Berulang kali, mood dan senyuman Xiao pun kembali rusak akibat ulah Yan Cheng, membuatnya kembali reflek melemparkan lirikan sinis pada pria itu. Yan Cheng pun akhirnya membalas lirikan itu dengan sama-sama sinis, benar-benar tak rela menerima yang namanya kekalahan.
"Dasar, pengganggu! Sebenarnya ngapain juga sih aku mau bawa dia kemari?" batin Xiao Feng dengan perasaan kesal yang memuncak, pada Yan Cheng, begitu pula pada dirinya sendiri.
Ling Yi yang mulai merasakan, dan menyadari adanya aura sengit di antara Xiao Feng dan Yan Cheng, akhirnya hanya bisa di buat gelang kepala dan diam-diam terkekeh geli melihat tingkah dua sahabat prianya itu yang selalu terlihat tak mau kalah dari satu sama lainnya.
Begitu pula Ling Chen yang sepertinya paham dengan situasi dua pemuda itu, yang akhirnya berusaha mencairkan suasana dengan mengajak mereka memulai makan malamnya.

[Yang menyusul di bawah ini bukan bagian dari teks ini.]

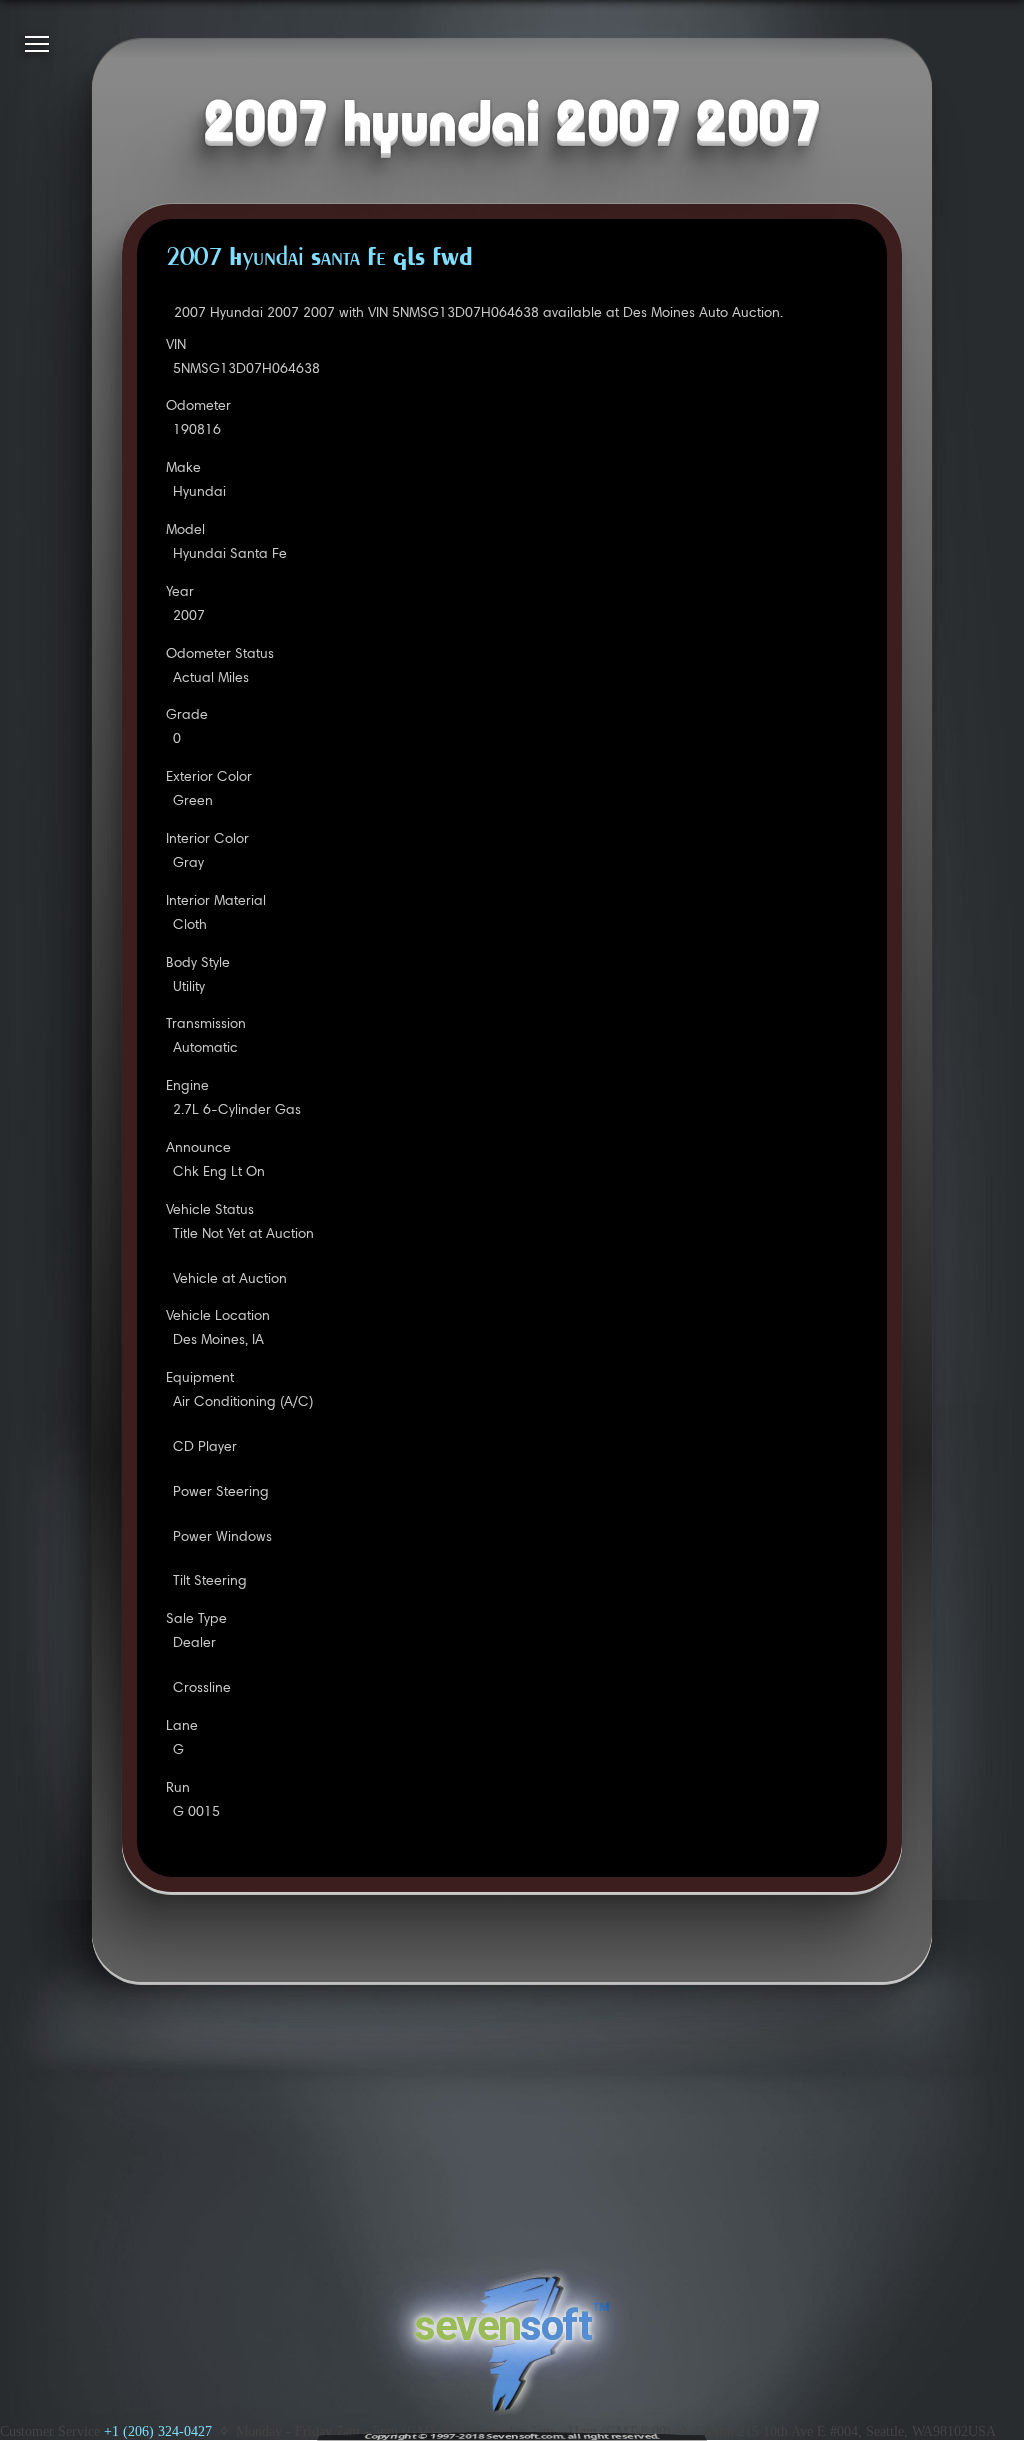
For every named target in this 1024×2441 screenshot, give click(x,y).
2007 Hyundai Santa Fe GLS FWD (319, 259)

"Yasudah, yasudah. Bagaimana kalau kita mulai saja sekarang? Kalian juga sudah menunggu lama, kan? Ayo, makanlah," ucap Ling Chen untuk melerai tatapan sengit di antara Xiao Feng dan Yan Cheng.
Dua pemuda itu pun sontak kembali menatap Ling Chen, dan melemparkan senyuman ramah di wajah mereka.
"Baik, paman," ucap mereka bersamaan.
"Baiklah! Selamat makan, semuanya..." celetuk Ling Yi bersemangat.
"Ayo, paman, nikmatilah hidangannya," ajak Xiao Feng dengan ramah.
"Selamat makan, paman," timpal Yan Cheng.
"Selamat makan, anak-anak..." sahut Ling Chen.
Tak berselang lama, mereka berempat pun melanjutkan acara makan malam bersama itu dengan suka cita.
Hidangan yang begitu menggiurkan mata, makanan dan minuman lezat, juga obrolan-obrolan seru, semuanya bersatu padu di meja makan tempat mereka berkumpul. Baik Ling Yi, Xiao Feng, Yan Cheng, dan juga Ling Chen, mereka semua terlihat begitu menikmati momen kala itu, dan saling melemparkan senyuman di wajah masing-masing.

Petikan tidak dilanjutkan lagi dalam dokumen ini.